- [What you should do] All lines between the start of the listing below and the line containing "You are a computer-use", inclusive, must be repeated exactly.

*** Excerpted data Section Begins ***

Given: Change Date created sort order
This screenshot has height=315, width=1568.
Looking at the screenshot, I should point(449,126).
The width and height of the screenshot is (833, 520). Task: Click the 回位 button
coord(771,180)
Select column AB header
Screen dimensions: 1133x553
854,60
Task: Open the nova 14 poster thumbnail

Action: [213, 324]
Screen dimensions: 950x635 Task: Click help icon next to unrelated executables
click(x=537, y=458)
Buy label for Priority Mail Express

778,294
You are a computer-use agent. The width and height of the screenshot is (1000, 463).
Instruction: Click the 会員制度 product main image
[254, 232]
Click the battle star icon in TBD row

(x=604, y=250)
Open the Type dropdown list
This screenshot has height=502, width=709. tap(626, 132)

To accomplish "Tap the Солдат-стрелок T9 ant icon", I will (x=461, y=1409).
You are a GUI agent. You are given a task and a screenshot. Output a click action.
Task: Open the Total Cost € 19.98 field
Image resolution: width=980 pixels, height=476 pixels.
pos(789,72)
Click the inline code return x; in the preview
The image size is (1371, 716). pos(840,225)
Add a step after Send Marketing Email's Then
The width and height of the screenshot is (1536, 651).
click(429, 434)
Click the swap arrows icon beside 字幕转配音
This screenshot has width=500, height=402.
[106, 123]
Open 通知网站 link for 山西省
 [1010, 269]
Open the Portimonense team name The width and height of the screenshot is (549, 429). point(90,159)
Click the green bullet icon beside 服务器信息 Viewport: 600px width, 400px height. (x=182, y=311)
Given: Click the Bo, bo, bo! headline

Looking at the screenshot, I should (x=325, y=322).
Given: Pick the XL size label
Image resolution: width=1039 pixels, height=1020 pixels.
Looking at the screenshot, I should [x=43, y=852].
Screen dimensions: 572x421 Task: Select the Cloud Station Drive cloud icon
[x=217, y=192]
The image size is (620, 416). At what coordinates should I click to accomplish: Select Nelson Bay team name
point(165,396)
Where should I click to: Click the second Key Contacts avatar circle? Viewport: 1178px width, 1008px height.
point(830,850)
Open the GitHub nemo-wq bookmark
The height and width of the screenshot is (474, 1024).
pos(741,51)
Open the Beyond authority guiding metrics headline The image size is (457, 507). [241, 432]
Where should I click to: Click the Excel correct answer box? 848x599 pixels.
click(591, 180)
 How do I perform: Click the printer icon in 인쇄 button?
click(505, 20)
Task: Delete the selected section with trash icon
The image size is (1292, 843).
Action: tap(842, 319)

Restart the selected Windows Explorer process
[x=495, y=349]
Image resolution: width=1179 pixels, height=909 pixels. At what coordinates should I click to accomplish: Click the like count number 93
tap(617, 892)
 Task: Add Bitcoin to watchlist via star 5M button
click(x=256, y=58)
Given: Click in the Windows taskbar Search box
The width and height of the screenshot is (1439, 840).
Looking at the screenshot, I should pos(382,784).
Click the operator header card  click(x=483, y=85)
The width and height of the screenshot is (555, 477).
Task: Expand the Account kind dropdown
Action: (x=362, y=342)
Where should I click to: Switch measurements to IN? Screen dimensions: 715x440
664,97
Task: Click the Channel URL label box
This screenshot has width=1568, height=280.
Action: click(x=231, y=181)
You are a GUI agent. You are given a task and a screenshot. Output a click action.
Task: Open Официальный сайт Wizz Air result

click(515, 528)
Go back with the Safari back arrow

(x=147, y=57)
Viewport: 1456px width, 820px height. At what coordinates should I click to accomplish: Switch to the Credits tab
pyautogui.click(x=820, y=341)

*** Excerpted data Section Ends ***

- [Output below]
Given: Change Date created sort order
This screenshot has height=315, width=1568.
Looking at the screenshot, I should point(449,126).
The width and height of the screenshot is (833, 520). Task: Click the 回位 button
coord(771,180)
Select column AB header
Screen dimensions: 1133x553
854,60
Task: Open the nova 14 poster thumbnail

Action: [213, 324]
Screen dimensions: 950x635 Task: Click help icon next to unrelated executables
click(x=537, y=458)
Buy label for Priority Mail Express

778,294
You are a computer-use agent. The width and height of the screenshot is (1000, 463).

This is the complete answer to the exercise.